Washington claims that the U.S. has not matched the Russian effort, but the U.S. is nonetheless deeply involved--mainly in support of the National Front for the Liberation of Angola (F.N.L.A.), one of the two factions fighting the M.P.L.A. Since last summer, the U.S. has sent as much as $25 million worth of military supplies to Angola, Washington officials conceded last week, ranging from rockets and antitank weapons to rifles and mortars. Another $25 million has been allocated. U.S. aid is transmitted through Zaire, which has a 1,200-mile border with Angola.
Grabby, Pushy. Outsiders are helping both sides, and an American who says he represents Portuguese interests has advertised for American mercenaries in California.
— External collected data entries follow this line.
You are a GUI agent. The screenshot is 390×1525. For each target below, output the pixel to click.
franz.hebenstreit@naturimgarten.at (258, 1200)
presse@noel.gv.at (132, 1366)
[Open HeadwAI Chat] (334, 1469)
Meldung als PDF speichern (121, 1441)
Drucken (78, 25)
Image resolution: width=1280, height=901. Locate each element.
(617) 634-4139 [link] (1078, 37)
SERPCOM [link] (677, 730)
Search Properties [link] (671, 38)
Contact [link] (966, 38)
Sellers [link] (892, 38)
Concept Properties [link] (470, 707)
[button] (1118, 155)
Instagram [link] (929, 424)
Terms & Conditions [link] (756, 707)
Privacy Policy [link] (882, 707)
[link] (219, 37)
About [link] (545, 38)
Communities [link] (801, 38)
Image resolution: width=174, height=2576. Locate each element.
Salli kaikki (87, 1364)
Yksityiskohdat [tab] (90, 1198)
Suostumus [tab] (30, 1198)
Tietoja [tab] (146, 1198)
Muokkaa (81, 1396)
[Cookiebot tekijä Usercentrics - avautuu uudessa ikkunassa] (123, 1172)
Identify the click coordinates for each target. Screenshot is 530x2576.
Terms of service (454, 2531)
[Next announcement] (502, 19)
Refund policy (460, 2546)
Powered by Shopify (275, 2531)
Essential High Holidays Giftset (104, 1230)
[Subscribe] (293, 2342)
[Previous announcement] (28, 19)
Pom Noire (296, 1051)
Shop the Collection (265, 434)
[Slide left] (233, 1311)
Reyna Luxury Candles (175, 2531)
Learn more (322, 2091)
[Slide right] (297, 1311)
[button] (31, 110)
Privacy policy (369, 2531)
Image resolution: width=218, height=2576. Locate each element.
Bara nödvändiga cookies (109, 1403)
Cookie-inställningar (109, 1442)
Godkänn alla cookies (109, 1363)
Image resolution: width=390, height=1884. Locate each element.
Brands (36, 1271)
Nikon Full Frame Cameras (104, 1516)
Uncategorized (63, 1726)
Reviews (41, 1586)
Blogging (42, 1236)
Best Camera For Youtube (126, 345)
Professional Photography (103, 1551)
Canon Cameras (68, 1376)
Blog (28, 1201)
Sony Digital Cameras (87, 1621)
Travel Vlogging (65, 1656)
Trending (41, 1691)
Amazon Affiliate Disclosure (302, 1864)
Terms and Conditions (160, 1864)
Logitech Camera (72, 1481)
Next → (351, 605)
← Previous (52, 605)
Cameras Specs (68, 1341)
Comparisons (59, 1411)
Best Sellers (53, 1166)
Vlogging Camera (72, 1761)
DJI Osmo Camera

Last week Long Island's Newsday reported that the Congress of Racial Equality has also been trying to recruit black Viet Nam veterans to oppose the M.P.L.A.
"We [are] offering them a chance to fight in one just war for Black Africa," CORE Chairman Roy Innis told Newsday reporters. "I know the aggressive nature of the Soviets. They are grabby and pushy ... We are not mercenaries. We are Africans abroad. The Cubans, the Russians, the South Africans, the CIA--they are the mercenaries." Innis denied that his recruiting drive was being sponsored by the CIA, but the newspaper quoted unnamed intelligence sources as saying that, in fact, it was. Innis has ties with Uganda's President Idi Amin, who is opposed to the M.P.L.A., and he may also be trying to ingratiate himself with Amin.
Whatever the U.S. is now doing, the Russians seem to have started earlier with more, and the Soviet-backed force appears to be winning on all fronts.
At a NATO conference in Brussels last week, Secretary of State Henry Kissinger said the Soviet activity in Angola, which is plainly far outside Moscow's normal range of interests, was a threat to detente. Soviet domination of Angola was inadmissible, Kissinger said. The Russians, however, give their intervention precisely the opposite interpretation, professing surprise that the U.S. should care about a country so far away from its own borders.
Still a third interpretation comes from Iowa Democrat Richard Clark, head of the African subcommittee of the Senate Foreign Relations Committee. Clark, who has talked with the leaders of a11 three Angolan factions, believes that they all have much the same goals and that the Russians may just be wasting their money in backing the M.P.L.A. "The history of Soviet intervention in Africa," says Clark, "is one of almost total failure. If the M.P.L.A. wins, the Soviets will be lucky if they can hang on for a year or two."